Saturday, July 14, 2007

Blackcurrant Cheesecake


Today was the first day in ages where we have had remotely decent weather, so hubbie and I went to the PYO farm to get some raspberries and blackcurrants. Raspberries are my favourite fruit in the world and I could easily eat a punnet to myself.

Initially I was a bit stumped as what to do with the blackcurrants until I had a brainwave...cheesecake! Easy I thought, until I tried to find a basic cheesecake recipe without geletin. Even Nigella let me down, but good old Hugh F-W came to my rescue. I've tweaked his recipe very slighty so here is my version. Little did I know at this time there was a whole feature in this months GFM about making the perfect cheesecake, oh well!


Blackcurrent Cheesecake

(serves around 8)


150g butter, plus extra for greasing tin

180g (about 20) ginger biscuits, finely crushed

350g full fat cream cheese (low fat won't work as well)
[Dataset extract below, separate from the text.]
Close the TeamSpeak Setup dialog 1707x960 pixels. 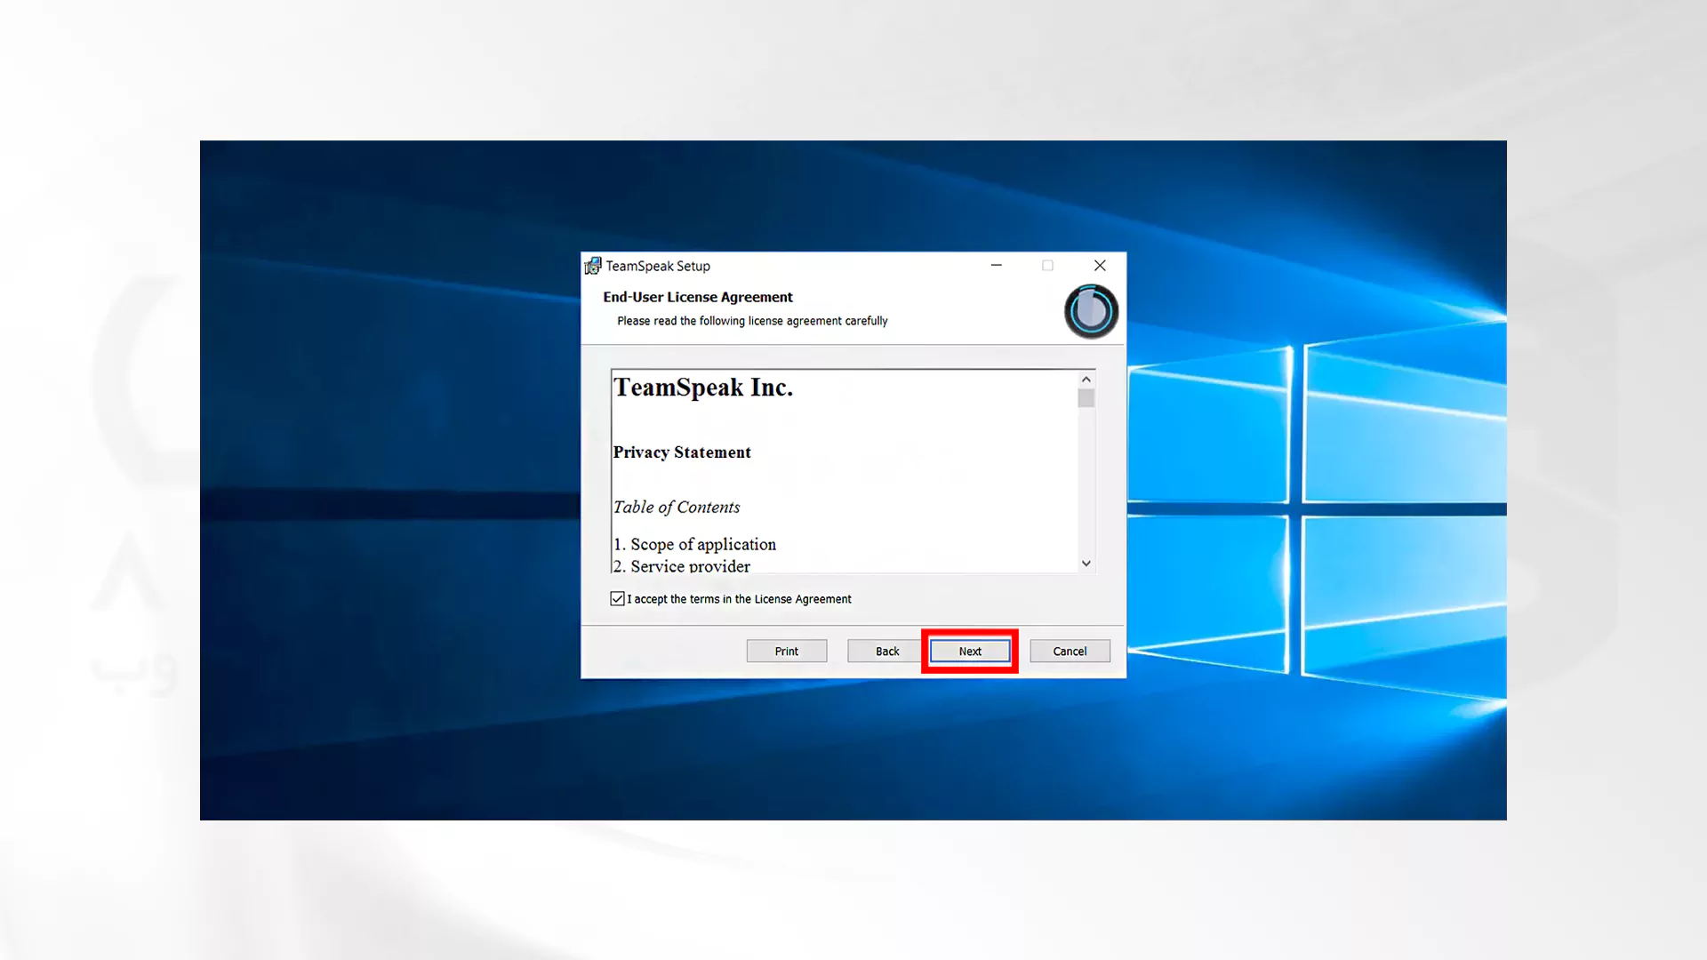pos(1100,265)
150g caster sugar (I used my vanilla sugar)

rind of 1 lemon

2 eggs

2 egg yolks

1 tsp vanilla extract

100ml double cream

250g blackcurrants

3 tbsp icing sugar


1) Butter base and sides of a 19cm diameter springform cake time. Wrap outside with tin foil.


2) Melt better slowly. Take of heat and add crushed biscuits. Mix well. Press crumbs into tin base. Chill for 1 hour in the fridge.


3) While base is cooling, preheat oven to 160oc. Beat together cream cheese and caster sugar until smooth and creamy.


4) Break 1 egg into bowl and mix until everything is well combined. Repeat with other egg. Beat in yolks one at a time along with vanilla and lemon zest.


5) Gently stir in cream. Pour mix onto chilled base. Stand cake tin in roasting tin. Poyr 1-2 of hot (not boiling) water into roasting tin.


6)Cook for 30-40 min. It is ready when firm around the outside and wobbles in the middle. It will finish setting as it cools down. Once the cheesecake is cooked, take out of the roasting tin and leave to cool on a rack


7) Place blackcurrants and icing sugar in a pan. Add a dash of hot water. Slowly heat up. The berries will eventually begin to break down and you are left with a compote. Pour over cooling cheesecake. Chill for atleast 2 hours before removing springform tin.


Oh spot the new posh plates we had as a wedding pressie!

Tomorrows challenge: meringues with the left over egg whites.